La crise des auteurs français a pris cette année des proportions inquiétantes. À part le prolifique Arrabal, dont on jouait à un moment donné quatre pièces en même temps, et Armand Gatti, qui serait l'homme de théâtre le plus complet que nous avons s'il consentait à se discipliner un peu plus, les auteurs restent bien en deçà de ce que l'on est en droit d'attendre d'un théâtre actuel.

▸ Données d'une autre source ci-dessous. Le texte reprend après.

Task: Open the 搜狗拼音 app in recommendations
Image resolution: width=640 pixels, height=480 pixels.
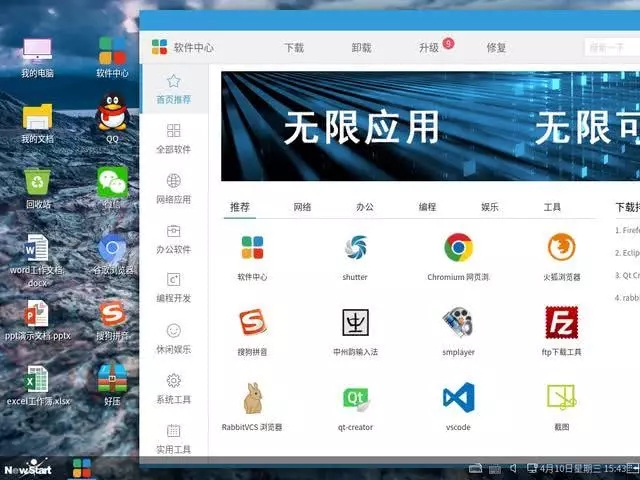Action: point(252,322)
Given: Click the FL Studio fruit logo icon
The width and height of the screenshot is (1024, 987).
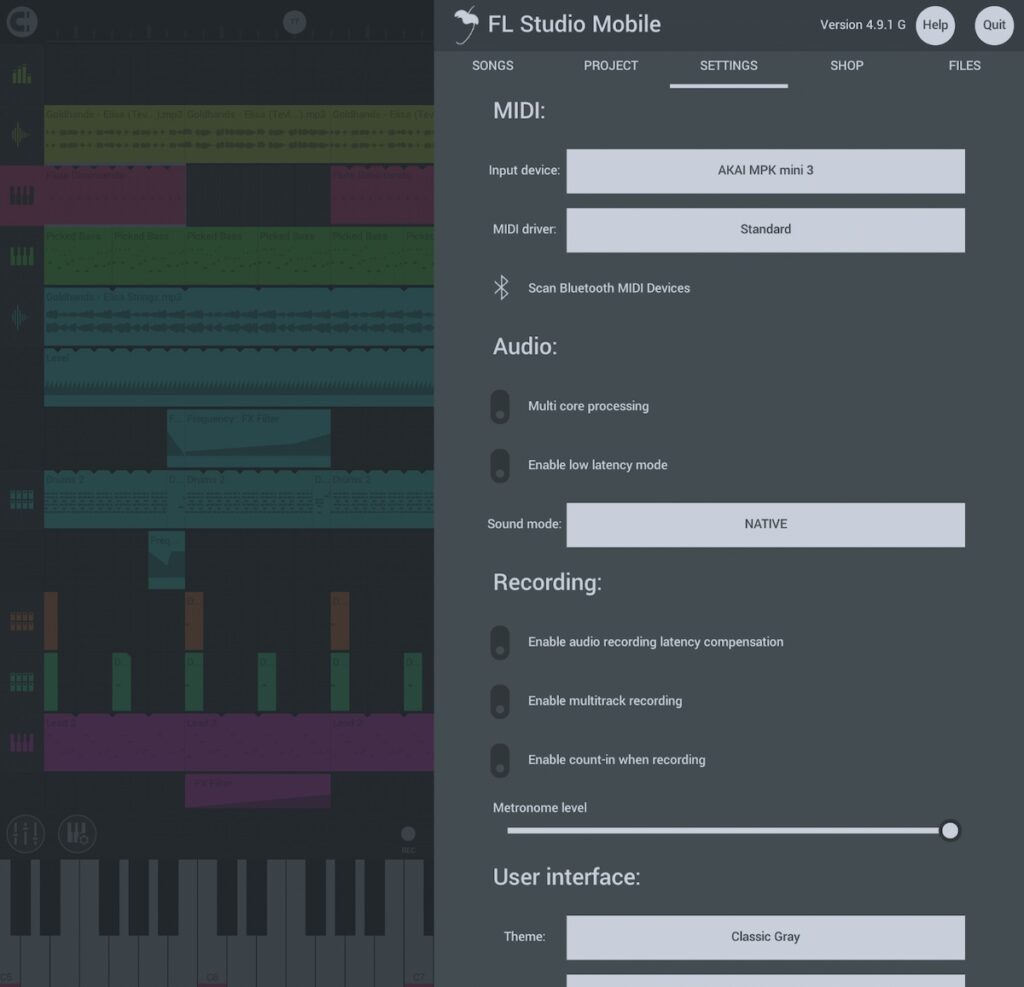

Ce n'est pas parce que La ville dont le prince est un enfant (théâtre Michel) est la meilleure pièce de Montherlant ou que l'on a repris Pauvre Bitos et l'Alouette de Jean Anouilh que je parlerai d'auteurs nouveaux. De nos auteurs d'avant-garde eux-mêmes, on ne peut signaler que des reprises : les Chaises, de Ionesco, Capitaine Bada, de Jean Vauthier, Fin de partie, de Beckett. Ceux qui ont essayé de leur succéder n'ont pas prouvé encore qu'ils marqueraient l'année théâtrale de cette pierre blanche qui sert de jalon à l'histoire. Décevants, les débuts de Philippe Adrien (la Baye, au TNP) ; peu convaincantes, les deux pièces qu'a données Roger Planchon dans son théâtre de la Cité, à Lyon-Villeurbanne (les Libertins et Dans le vent) ; plus encourageantes les pièces de Liliane Atlan (Monsieur Fugue, Comédie de Saint-Étienne), de Copi (la Journée d'une rêveuse, théâtre de Lutèce), de Jean-Claude Grumberg (Demain une fenêtre sur la rue, théâtre de l'Alliance française) et surtout de René Ehni (Que ferez-vous en novembre ?, théâtre de Lutèce), de tous le plus doué et aussi le plus désordonné dans sa trop riche inspiration. Et ce n'est pas le théâtre de boulevard, de plus en plus malade, qui peut nous consoler, s'il le pouvait jamais, car, même en cherchant bien, je ne vois que Quarante Carats, de Barillet et Grédy (théâtre de la Madeleine), qui ait apporté un peu de vie, sinon de nouveauté, à ce secteur de l'activité théâtrale.

Domaine anglo-saxon

L'ennui pour nous, c'est que cette crise d'auteurs n'est pas générale. Une fois de plus, c'est l'Angleterre qui nous donne la pièce nouvelle la plus intéressante de l'année : cette parodie de Hamlet, écrite par Tom Shippard, sous le titre de Rosencrantz et Guildenstern sont morts (théâtre Antoine), œuvre dans la tradition de Pirandello et de Beckett, trop britannique peut-être pour avoir rencontré le succès qu'elle méritait, puisqu'elle bénéficiait d'une belle mise en scène de Claude Régy, qui créait, peu après, la première pièce de Harold Pinter : l'Anniversaire, avec une troupe hors de pair dominée par Michel Bouquet, Bernard Fresson, Jean-Pierre Marielle, Delphine Seyrig et tous ces comédiens dont je ne vois nulle part l'équivalent.